In 2016, the U.S. Supreme Court ruled that it was unconstitutional for Texas to require abortion providers to have admitting privileges at a local hospital. Last week, the Court heard oral arguments in a case challenging the same requirement in Louisiana. The state in question may have changed, but the fact remains: These kinds of laws unfairly target abortion providers without improving public health.
But this case goes far beyond a single abortion restriction. If the Supreme Court upholds this law, it will give state lawmakers a green light to ignore science whenever they want for the sake of ideology.
Admitting privilege laws are among the slate of restrictions commonly known as TRAP laws, or targeted regulation of abortion providers. TRAP laws, which are in place to varying degrees in dozens of states, also include requirements that clinics conform to the physical standards of ambulatory surgical centers (ASCs). This can include installing more advanced and expensive equipment, requiring separate recovery rooms, or more advanced staffing than a typical clinic or medical office. These laws are often passed under the guise of protecting patient safety. After all, the reasoning goes, don't more regulations mean better care?
As a doctor of public health, I care about the safety of patients seeking medical services, including abortion care. But research, including studies led by myself and my colleagues at Advancing New Standards in Reproductive Health, shows that TRAP laws do not make patients safer and are therefore unnecessary. The false arguments being made in support of such laws demonstrate the spread of anti-science sentiment among regulators, lawmakers, and the general public.
The data show that abortion is an overwhelmingly safe procedure. After analyzing 50,000 abortions provided in ASCs and clinics, we found that 96.7 percent of patients had no complications after their abortions, while 3 percent of patients had a minor complication. Ultimately, only 0.3 percent of patients had a major complication following their abortions—and there was no difference between the ASCs and office-based settings when it came to complication rates for abortions.
Furthermore, in the rare instances when patients did require hospital-based services, our research shows that providers obtaining admitting privileges did not change that process. Providers who referred patients to hospitals before performing abortions, such as for ectopic pregnancies, relied on existing protocols; these did not change once providers obtained admitting privileges.

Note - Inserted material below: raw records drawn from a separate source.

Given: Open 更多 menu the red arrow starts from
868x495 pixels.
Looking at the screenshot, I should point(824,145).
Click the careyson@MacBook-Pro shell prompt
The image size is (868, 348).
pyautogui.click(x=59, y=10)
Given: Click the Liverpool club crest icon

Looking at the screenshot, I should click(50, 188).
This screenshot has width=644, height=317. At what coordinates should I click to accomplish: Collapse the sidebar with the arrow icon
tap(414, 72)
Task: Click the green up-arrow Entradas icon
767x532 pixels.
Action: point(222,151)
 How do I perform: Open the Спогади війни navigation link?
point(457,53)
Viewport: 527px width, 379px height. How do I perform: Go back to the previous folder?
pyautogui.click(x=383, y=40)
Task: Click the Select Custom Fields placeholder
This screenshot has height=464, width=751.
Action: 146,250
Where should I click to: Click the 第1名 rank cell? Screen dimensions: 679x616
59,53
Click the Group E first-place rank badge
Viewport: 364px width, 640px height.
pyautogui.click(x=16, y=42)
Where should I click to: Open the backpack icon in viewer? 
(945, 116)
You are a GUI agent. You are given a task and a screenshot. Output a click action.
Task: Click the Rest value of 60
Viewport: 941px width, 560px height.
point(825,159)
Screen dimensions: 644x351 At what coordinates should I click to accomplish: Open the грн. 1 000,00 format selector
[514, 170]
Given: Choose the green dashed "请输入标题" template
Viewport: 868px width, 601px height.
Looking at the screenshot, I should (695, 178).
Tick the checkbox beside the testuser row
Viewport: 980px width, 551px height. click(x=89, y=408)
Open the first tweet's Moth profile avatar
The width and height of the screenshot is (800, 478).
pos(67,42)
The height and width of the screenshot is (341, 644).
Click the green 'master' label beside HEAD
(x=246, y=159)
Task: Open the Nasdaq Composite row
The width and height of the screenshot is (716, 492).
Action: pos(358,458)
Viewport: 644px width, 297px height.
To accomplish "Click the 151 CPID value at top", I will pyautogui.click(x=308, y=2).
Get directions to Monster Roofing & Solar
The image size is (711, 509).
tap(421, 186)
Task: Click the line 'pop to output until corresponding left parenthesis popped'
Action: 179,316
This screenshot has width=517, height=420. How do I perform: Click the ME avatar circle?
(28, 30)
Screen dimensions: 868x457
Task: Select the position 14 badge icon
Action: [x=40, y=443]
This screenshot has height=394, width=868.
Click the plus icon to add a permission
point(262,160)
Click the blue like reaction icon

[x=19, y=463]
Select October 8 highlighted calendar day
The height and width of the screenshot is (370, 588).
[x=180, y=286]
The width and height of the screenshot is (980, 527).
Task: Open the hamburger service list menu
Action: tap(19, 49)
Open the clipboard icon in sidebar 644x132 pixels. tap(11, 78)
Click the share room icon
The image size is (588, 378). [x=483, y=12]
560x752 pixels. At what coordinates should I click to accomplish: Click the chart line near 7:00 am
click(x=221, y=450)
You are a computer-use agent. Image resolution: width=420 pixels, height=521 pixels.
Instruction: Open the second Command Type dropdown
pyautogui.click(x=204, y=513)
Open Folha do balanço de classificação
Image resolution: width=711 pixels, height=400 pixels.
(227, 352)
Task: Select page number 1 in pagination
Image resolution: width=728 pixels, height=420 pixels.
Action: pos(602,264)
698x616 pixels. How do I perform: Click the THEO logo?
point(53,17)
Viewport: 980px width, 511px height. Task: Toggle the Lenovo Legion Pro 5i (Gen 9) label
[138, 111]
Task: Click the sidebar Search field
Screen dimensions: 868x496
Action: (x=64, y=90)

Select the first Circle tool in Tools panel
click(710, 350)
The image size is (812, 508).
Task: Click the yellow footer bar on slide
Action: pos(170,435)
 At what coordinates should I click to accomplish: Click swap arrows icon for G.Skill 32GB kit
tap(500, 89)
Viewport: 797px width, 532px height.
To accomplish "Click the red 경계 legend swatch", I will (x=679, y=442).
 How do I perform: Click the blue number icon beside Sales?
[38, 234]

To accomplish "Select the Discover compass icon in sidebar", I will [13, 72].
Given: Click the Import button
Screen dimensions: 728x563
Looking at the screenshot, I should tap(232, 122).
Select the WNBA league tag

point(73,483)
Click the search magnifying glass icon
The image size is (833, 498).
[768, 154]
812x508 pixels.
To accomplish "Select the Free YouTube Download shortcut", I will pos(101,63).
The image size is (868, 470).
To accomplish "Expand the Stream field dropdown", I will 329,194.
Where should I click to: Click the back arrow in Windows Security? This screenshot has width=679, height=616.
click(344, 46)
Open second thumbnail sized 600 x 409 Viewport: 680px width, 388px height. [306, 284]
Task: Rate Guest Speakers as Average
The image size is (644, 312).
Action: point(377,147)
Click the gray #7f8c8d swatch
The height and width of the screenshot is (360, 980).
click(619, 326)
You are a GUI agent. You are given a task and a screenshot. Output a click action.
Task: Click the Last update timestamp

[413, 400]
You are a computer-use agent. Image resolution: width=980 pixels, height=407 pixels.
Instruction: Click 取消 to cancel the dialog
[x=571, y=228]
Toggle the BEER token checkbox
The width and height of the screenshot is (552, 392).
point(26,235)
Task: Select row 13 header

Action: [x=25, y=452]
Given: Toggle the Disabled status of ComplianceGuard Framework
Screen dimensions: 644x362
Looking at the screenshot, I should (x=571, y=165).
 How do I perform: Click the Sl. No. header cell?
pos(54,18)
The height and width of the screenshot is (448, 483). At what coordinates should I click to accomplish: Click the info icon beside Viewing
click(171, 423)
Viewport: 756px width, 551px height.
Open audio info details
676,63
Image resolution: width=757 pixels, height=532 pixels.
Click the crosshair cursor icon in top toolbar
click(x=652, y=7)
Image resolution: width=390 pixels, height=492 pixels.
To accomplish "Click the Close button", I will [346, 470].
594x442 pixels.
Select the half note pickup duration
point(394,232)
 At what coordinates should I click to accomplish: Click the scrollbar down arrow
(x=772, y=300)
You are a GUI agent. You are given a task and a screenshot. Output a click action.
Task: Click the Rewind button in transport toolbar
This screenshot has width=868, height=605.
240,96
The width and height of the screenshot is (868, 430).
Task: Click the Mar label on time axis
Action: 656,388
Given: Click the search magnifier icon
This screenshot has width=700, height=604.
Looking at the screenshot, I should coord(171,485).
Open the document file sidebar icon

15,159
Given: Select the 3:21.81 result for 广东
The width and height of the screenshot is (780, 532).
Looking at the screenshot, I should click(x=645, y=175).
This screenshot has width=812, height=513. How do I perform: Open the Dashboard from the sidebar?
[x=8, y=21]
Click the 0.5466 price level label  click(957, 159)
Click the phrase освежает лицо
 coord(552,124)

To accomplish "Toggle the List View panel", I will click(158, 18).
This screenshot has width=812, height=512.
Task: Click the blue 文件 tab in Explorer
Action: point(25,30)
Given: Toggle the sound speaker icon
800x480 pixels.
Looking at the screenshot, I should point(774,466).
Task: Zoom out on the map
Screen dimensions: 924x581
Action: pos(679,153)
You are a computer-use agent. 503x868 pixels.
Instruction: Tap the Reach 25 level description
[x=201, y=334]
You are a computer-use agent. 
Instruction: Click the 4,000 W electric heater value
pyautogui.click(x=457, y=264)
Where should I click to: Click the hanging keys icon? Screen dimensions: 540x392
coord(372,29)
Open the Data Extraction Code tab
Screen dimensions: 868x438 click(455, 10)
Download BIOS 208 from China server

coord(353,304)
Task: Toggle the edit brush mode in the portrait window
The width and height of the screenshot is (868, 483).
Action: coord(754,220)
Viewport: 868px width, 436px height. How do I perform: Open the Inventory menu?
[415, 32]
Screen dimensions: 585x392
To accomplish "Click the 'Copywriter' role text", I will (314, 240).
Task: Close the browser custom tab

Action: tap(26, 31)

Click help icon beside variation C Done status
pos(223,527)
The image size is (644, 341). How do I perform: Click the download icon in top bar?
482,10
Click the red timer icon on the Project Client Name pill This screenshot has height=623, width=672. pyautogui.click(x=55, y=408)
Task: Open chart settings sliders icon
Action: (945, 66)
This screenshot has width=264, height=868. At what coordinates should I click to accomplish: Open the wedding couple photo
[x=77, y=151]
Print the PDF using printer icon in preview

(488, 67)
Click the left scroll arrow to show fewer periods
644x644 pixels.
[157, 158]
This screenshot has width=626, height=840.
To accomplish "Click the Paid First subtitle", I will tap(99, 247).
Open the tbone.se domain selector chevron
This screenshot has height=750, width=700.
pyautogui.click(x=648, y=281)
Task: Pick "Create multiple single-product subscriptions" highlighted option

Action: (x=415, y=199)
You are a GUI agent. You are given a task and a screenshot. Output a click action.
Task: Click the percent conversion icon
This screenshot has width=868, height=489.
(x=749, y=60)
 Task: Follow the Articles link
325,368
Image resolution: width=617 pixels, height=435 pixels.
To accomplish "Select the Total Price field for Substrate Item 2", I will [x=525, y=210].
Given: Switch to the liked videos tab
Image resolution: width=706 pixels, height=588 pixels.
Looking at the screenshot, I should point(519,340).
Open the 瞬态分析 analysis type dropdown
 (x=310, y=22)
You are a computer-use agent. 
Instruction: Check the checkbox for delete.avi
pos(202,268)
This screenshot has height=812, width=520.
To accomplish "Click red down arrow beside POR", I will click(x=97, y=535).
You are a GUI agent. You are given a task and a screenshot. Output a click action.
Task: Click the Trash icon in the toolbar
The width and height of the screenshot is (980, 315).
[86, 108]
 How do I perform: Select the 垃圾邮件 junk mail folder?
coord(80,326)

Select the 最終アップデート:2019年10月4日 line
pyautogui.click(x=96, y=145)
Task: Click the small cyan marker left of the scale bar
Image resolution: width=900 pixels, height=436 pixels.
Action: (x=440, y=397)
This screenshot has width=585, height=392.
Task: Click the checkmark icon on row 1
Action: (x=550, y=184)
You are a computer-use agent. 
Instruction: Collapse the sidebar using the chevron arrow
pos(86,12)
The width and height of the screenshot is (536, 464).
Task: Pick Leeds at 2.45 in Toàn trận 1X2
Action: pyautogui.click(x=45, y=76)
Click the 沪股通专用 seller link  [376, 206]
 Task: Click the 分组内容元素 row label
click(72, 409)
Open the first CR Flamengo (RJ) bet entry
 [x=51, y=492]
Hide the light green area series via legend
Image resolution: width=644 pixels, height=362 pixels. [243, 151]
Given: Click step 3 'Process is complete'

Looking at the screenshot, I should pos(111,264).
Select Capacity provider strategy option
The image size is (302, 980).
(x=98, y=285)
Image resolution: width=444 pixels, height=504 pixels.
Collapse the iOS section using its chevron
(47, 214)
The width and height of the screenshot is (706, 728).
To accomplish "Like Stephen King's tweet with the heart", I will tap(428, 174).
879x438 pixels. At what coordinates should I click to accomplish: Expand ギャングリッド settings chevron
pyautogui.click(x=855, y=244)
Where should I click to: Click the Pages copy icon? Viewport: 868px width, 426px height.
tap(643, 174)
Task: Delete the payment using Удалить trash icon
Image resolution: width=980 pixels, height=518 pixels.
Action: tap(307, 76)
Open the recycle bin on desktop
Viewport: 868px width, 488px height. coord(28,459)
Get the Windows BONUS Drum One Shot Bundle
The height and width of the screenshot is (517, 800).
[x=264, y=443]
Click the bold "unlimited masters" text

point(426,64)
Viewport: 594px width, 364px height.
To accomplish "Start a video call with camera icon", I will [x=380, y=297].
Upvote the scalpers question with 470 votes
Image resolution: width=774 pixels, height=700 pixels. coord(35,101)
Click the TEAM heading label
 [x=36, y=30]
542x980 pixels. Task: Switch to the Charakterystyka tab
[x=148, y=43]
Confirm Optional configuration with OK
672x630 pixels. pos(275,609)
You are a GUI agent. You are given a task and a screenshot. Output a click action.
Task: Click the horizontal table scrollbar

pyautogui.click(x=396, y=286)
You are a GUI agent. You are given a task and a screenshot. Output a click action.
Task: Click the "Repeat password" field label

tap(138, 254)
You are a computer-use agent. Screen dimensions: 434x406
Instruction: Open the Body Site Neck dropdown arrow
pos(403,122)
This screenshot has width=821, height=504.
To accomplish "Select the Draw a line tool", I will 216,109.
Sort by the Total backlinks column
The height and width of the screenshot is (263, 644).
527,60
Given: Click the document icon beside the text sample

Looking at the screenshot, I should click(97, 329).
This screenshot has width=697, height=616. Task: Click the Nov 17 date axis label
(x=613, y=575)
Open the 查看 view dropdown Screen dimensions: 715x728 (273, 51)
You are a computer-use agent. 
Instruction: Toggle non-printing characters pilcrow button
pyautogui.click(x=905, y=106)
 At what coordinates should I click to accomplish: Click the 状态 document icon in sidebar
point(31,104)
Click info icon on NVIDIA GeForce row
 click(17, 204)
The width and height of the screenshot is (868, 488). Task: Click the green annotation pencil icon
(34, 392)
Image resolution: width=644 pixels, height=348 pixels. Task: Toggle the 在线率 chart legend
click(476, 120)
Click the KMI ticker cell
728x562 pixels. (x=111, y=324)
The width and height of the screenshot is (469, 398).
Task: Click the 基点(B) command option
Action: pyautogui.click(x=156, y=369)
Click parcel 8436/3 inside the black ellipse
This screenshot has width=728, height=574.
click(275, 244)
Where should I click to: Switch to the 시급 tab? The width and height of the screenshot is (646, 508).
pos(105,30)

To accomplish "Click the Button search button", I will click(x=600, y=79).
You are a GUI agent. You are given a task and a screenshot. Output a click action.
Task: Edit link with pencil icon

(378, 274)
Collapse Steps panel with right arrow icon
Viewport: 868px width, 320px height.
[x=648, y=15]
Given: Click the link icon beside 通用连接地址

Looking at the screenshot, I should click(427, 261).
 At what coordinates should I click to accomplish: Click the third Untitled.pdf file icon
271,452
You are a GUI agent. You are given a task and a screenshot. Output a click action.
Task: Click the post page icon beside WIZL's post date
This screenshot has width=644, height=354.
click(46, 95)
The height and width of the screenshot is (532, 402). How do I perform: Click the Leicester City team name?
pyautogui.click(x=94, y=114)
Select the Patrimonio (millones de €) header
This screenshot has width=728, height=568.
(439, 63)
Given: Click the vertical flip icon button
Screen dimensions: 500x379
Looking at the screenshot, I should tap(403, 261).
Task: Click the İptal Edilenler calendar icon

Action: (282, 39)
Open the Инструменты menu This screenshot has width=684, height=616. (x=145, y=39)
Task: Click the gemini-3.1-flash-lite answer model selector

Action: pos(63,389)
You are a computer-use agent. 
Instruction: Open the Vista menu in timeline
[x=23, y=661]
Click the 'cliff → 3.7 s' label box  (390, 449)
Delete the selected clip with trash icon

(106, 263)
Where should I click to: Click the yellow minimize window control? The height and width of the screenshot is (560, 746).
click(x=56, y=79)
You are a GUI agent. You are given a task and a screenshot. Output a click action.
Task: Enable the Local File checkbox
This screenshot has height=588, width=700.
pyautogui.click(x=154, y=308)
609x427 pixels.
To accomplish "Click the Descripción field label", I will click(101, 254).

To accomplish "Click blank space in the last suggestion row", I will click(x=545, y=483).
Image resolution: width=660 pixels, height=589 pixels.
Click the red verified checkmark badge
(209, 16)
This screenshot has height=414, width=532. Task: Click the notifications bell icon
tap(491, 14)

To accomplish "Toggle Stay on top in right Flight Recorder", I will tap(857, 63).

When patients sought follow-up care after the abortion in a hospital, they usually went to a facility near their home—where, again, their provider's admitting privileges made no difference.
These kinds of laws do, however, make a difference when it comes to patients' ability to access care. It can cost clinics hundreds of thousands of dollars to convert their facilities to match ASC standards, and physicians in conservative-leaning areas often struggle to obtain hospital admitting privileges for political reasons. After Texas implemented HB 2, which included both admitting privilege and ASC requirements, the number of clinics in the state plummeted—making abortion more difficult, and sometimes impossible, for people to get.
The safety of abortion and the consequences of making it more difficult to access means TRAP laws are similar to treating someone with steroids when they're not even sick: an aggressive preventive measure that could, in itself, have harmful consequences.
To be clear, I believe that abortion facilities should have some level of regulation. Just like any other medical procedure, abortion should be subject to standards that ensure patient safety. It's useful, in fact, to look at the way other comparable procedures are regulated. Usually, professional associations of clinicians who provide the procedures themselves set standards based on available research evidence and clinical expertise. In fact, multiple health care professional associations recently released such evidence-informed guidelines that apply to abortion facilities, clearly stating that admitting privileges are unnecessary for patient safety. When the government does intervene, laws that apply for other medical procedures like dental surgery — which is less safe than abortion — are generally based on the level of anesthesia being used.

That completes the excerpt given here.